Diastematomyelia case study: A 40-year-old man with upper and lower back pain. He denied any bowel or bladder dysfunction, radiating symptoms, or motor deficits.
A 40-year-old man presented with upper and lower back pain. His symptoms worsened over the course of a month. The patient denied any bowel or bladder dysfunction, radiating symptoms, or motor deficits.
Axial T2-weighted MR images (Figures 1 and 2) reveal a longitudinally split thoracic spinal cord with cerebrospinal fluid intervening between the two hemicords (arrow). The left hemicord is slightly larger than the right hemicord. No bony spurs were identified along the course of the split cord. A sagittal T1-weighted image (Figure 3) shows bony fusion of the bodies of the T10 and T11 vertebrae.
Diastematomyelia of the thoracic spinal cord with associated vertebral body fusion.
The differential diagnosis includes diplomyelia, tethered spinal cord, thickened filum terminale, neurenteric cysts, congenital dermal sinus tract, anterior sacral meningocele, spinal lipomas, and dermoid and epidermoid tumors.
Diastematomyelia refers to a pathologic longitudinal splitting of the spinal cord and the intradorsal nerve roots into two columns. Separation into the two hemicords may be due to a bony spur, cartilaginous separation or fibrous band with a usual asymmetry in size of the hemicords.

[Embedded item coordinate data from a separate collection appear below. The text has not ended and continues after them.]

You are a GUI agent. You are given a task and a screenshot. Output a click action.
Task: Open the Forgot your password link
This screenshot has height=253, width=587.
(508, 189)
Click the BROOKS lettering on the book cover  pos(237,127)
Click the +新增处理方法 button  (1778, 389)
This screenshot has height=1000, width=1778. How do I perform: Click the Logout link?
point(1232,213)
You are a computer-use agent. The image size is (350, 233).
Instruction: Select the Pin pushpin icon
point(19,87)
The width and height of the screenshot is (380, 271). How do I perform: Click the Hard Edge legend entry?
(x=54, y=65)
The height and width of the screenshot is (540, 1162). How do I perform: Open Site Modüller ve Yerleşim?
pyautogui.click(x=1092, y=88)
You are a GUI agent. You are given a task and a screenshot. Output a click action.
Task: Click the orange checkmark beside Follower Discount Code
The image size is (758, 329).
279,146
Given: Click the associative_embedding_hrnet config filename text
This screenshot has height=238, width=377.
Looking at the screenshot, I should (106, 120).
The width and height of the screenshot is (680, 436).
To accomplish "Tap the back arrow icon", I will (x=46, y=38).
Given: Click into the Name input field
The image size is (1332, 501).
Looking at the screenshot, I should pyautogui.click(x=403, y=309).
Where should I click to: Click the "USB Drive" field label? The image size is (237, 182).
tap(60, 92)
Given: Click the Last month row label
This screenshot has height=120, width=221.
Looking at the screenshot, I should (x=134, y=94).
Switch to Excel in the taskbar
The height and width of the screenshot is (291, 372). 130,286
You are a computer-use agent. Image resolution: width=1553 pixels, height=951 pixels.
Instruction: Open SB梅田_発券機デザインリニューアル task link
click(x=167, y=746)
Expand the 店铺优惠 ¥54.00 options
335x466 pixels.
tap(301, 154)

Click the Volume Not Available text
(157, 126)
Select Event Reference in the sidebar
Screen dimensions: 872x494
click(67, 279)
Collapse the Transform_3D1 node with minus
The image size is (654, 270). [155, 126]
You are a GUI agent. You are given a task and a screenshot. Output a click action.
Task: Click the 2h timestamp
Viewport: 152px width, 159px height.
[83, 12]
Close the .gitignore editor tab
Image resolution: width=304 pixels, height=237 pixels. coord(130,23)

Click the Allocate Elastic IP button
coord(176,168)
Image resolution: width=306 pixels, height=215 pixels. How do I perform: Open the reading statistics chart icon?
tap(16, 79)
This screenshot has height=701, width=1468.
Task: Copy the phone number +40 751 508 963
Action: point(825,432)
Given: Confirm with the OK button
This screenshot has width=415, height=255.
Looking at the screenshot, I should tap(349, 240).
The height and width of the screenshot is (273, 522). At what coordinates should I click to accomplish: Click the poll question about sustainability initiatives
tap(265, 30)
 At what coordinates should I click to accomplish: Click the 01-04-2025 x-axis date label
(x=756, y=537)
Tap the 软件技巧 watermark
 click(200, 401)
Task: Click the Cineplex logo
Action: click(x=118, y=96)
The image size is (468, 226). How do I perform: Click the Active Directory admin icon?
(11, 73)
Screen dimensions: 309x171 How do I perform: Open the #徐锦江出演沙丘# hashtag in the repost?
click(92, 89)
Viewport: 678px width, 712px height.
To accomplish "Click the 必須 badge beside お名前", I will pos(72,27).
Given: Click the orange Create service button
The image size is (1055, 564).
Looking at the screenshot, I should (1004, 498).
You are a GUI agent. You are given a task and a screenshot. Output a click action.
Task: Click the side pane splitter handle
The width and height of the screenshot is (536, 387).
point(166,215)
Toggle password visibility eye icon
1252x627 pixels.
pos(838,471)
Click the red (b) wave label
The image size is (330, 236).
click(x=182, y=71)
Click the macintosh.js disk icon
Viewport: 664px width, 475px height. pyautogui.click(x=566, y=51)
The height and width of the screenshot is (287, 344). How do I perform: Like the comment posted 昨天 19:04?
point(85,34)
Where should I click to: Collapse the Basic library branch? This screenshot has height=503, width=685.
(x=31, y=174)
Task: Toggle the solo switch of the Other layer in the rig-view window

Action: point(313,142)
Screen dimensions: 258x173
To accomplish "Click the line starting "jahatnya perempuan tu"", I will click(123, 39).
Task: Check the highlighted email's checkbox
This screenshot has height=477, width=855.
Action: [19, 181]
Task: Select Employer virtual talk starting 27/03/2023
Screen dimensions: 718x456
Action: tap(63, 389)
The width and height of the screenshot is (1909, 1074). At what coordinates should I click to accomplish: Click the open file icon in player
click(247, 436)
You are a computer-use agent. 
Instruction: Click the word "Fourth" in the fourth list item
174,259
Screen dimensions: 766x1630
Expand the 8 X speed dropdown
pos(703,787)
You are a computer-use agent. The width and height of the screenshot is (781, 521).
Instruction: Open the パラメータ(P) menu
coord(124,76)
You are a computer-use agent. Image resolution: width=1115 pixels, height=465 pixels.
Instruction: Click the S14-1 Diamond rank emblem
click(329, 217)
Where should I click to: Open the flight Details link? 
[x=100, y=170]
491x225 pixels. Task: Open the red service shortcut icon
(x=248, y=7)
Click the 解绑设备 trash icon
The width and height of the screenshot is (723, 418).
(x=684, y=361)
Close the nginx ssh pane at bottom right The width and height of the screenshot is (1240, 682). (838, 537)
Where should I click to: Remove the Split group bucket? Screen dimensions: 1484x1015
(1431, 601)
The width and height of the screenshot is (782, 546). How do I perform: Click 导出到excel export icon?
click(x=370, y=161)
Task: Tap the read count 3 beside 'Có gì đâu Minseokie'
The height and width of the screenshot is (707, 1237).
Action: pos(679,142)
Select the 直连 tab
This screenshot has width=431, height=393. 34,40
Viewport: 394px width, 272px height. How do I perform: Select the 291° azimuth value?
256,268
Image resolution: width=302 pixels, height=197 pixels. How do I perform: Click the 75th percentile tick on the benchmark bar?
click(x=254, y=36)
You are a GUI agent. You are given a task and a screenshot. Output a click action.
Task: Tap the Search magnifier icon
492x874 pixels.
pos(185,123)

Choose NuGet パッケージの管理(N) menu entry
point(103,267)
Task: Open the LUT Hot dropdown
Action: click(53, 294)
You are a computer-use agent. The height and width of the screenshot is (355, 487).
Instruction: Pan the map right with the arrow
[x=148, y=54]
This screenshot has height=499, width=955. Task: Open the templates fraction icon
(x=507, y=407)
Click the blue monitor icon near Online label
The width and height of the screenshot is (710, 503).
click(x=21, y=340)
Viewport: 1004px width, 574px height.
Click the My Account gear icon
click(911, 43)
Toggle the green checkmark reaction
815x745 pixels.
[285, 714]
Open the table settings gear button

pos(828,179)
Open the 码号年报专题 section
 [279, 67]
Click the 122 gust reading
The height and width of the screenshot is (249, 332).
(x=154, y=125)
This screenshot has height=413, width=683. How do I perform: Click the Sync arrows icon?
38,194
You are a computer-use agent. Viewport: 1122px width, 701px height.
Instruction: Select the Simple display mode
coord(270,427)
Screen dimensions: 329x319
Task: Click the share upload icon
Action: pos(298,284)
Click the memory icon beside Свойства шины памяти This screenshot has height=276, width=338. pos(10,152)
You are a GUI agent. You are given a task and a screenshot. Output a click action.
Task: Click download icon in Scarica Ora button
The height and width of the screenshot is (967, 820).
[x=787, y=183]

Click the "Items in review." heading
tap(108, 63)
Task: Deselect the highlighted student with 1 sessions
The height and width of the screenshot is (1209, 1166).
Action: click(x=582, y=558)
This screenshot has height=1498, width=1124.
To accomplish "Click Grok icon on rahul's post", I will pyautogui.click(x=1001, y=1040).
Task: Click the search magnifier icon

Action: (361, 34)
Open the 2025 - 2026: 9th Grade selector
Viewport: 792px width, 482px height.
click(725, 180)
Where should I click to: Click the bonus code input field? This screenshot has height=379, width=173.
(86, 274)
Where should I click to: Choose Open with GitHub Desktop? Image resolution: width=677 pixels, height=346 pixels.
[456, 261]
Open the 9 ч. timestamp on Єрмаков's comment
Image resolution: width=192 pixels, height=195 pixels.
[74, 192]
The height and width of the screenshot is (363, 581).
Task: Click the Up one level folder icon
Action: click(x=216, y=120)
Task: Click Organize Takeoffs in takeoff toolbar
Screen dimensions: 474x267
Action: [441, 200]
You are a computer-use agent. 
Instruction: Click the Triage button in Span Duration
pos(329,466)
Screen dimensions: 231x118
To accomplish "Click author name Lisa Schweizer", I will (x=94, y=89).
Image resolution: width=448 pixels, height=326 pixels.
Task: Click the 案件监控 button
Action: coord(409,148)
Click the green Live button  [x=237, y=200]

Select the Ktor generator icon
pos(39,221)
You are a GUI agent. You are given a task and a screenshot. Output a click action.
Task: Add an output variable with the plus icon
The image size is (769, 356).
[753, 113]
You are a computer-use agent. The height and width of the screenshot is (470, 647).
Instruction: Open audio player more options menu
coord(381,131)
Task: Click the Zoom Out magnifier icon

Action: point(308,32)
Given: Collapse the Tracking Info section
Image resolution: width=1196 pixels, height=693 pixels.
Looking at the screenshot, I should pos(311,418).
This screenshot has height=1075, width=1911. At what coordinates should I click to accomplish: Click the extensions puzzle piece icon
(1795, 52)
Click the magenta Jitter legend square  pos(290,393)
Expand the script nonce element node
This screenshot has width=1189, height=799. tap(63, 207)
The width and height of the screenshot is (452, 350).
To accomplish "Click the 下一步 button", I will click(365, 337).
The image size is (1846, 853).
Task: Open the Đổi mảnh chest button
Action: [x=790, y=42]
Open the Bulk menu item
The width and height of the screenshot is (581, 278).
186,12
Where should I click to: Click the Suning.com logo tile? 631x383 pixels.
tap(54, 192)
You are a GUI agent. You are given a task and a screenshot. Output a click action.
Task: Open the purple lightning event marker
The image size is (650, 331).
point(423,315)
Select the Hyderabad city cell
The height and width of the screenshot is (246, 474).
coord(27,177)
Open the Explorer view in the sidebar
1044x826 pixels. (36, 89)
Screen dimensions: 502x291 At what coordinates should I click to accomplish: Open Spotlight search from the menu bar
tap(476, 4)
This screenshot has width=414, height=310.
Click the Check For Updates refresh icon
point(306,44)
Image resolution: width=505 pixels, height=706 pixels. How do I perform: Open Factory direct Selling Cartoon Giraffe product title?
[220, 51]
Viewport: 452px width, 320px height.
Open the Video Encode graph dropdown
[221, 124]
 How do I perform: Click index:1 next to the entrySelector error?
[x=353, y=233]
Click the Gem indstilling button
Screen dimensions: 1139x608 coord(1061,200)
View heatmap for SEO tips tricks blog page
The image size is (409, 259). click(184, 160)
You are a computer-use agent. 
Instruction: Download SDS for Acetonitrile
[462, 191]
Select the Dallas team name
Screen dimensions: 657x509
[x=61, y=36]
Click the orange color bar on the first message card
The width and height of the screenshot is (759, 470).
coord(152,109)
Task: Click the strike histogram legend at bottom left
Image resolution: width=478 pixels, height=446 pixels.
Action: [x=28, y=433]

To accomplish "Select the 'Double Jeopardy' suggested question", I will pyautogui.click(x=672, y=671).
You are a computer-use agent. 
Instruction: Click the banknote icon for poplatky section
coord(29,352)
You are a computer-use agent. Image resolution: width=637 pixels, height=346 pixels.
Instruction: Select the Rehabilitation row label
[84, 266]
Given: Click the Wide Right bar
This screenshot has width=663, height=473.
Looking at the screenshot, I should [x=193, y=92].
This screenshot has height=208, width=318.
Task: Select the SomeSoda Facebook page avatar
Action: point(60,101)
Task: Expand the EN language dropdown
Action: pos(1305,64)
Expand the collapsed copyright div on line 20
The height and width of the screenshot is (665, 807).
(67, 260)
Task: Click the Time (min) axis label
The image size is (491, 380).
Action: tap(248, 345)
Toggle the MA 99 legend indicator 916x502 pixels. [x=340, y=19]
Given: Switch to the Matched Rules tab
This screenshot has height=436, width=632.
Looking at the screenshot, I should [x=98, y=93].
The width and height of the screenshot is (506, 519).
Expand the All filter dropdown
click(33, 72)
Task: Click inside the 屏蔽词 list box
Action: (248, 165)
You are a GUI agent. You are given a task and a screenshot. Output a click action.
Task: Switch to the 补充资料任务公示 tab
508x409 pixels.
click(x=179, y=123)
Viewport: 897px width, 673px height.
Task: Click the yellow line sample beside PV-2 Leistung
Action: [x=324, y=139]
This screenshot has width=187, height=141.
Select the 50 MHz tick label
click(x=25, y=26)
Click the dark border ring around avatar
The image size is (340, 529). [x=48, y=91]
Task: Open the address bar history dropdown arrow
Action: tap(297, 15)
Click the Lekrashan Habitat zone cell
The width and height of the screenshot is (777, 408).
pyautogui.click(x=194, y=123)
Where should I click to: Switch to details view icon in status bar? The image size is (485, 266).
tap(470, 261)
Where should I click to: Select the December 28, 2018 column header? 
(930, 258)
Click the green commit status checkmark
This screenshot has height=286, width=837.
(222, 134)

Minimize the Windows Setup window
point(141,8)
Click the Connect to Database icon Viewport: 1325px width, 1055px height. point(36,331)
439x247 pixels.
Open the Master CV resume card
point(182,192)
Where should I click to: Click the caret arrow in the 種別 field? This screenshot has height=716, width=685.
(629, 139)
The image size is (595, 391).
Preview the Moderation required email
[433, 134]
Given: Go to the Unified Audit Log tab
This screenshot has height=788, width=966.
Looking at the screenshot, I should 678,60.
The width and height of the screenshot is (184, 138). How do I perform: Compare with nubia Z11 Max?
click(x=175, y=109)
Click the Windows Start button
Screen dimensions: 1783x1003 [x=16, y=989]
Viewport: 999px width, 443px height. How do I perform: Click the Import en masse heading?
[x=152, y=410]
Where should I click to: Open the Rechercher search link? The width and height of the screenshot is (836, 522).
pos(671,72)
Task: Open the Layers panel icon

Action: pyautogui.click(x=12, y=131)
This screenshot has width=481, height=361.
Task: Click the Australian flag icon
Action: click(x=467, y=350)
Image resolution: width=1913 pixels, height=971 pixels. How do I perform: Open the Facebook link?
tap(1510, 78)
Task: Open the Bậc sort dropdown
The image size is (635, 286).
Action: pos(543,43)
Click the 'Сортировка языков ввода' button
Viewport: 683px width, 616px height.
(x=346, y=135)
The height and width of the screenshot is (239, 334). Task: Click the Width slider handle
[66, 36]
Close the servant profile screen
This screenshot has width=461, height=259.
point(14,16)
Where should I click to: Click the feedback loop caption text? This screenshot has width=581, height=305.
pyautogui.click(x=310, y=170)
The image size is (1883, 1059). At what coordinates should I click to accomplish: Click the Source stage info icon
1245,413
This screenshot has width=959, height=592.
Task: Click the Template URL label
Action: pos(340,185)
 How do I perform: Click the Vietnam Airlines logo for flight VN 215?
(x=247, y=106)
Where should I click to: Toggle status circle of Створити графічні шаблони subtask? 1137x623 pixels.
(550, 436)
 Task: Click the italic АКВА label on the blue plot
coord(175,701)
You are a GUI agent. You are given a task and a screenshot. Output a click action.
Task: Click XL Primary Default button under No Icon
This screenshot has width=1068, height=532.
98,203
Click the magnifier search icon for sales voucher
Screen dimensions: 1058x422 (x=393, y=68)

Two types of diastematomyelia have been described. Each accounts for roughly 50% of the observed cases. Type I refers to a split cord that is surrounded by a normal undivided arachnoid-dural sleeve without a septum. Type II refers to a split cord in which each hemicord is invested by a separate dural sleeve that is divided by a fibrous, cartilaginous, or bony septum.1
Diastematomyelia usually occurs in the lower thoracic and upper lumbar regions and 85% of the time is associated with bony abnormalities including spina bifida, widened interpediculate distances, hemivertebrae, and scoliosis. There are also associated cutaneous manifestations of the dorsal midline including telangectasias, atrophic skin, hemangiomas, and subcutaneous lipomas.1,2
Patients present with a wide range of severity in their signs and symptoms, including clinically silent lesions and gait disturbance, lower extremity weakness, progressive paraparesis, and bladder and bowel dysfunction.3 Diastematomyelia is best evaluated with MRI in conjunction with CT. Diagnostic ultrasound is the modality of choice for prenatal detection, typically during the early to mid third trimester, allowing for an early surgical intervention and usually a good prognosis.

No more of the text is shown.